Polskie Prawo i Konstytucja gwarantują zarówno prawo, jak i obowiązek podejmowania świadomych decyzji o własnym zdrowiu. Zdolność płodzenia jest dobrem indywidualnym i nie należy do społeczeństwa, tylko do konkretnego człowieka. Musisz rozpatrzyć wszystkie opcje, ryzyko i korzyści oraz podjąć najlepszą możliwą dla Ciebie decyzję.
Dla prof. Mariana Filara, kierującego Katedrą Prawa Karnego i Polityki Kryminalnej Uniwersytetu Mikołaja Kopernika w Toruniu, sprawa jest prosta: Zdolność płodzenia jest dobrem indywidualnym i nie należy do społeczeństwa, tylko do konkretnego człowieka. Jeśli zgadza się on, aby tę zdolność utracić, a jest choćby kilkunastoprocentowa szansa na zabieg odwrotny, to nie ma problemu.
Polskie prawo stale dostosowuje się do rozwiązań zachodnioeuropejskich, gdzie w zdecydowanej większości krajów wazektomia jest nie tylko legalna, ale i czasami, jak w Anglii czy Irlandii, bywa refinansowana przez tamtejsze kasy chorych.
Według prof.

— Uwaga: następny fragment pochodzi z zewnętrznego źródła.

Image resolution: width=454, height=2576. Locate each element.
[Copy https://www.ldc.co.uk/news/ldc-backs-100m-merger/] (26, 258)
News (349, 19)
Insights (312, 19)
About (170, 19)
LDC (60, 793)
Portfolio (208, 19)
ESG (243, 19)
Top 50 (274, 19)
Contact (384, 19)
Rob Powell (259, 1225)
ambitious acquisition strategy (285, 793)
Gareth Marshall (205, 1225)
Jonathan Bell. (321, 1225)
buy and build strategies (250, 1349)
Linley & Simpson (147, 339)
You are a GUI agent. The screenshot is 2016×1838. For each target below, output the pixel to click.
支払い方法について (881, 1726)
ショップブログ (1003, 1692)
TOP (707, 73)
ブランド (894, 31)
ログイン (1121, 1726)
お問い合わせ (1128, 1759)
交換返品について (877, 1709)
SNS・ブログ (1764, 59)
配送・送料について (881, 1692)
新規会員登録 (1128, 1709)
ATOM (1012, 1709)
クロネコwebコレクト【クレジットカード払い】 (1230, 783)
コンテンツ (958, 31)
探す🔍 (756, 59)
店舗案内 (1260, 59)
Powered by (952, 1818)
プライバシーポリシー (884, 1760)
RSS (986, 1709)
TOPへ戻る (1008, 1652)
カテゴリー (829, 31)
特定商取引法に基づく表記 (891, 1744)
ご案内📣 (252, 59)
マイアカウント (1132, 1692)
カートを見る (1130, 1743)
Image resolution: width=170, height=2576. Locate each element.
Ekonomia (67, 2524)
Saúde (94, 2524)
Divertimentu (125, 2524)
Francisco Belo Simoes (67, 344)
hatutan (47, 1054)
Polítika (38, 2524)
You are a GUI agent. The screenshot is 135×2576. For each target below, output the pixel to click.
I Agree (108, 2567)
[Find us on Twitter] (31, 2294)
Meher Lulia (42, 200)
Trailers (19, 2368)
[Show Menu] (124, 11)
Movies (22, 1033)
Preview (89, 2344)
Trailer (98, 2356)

Witolda Kuleszy, wybitnego karnisty z Uniwersytetu Łódzkiego, w najbliższej perspektywie jest też szansa na pełne uznanie wazektomii w Polsce, pod warunkiem, że: dokona jej lekarz w ramach czynności leczniczej podyktowanej potrzebą poprawy stanu zdrowia, rozumianego nie tylko jako brak choroby, ale i dobrego samopoczucia pacjenta. Nie ma jeszcze takiego zapisu prawa, ale jest już taka praktyka. Dlatego prokuratorzy nie zajmują się lekarzami wykonującymi zabiegi. Zaczynają się przekonywać do nieterapeutycznych zabiegów lekarskich.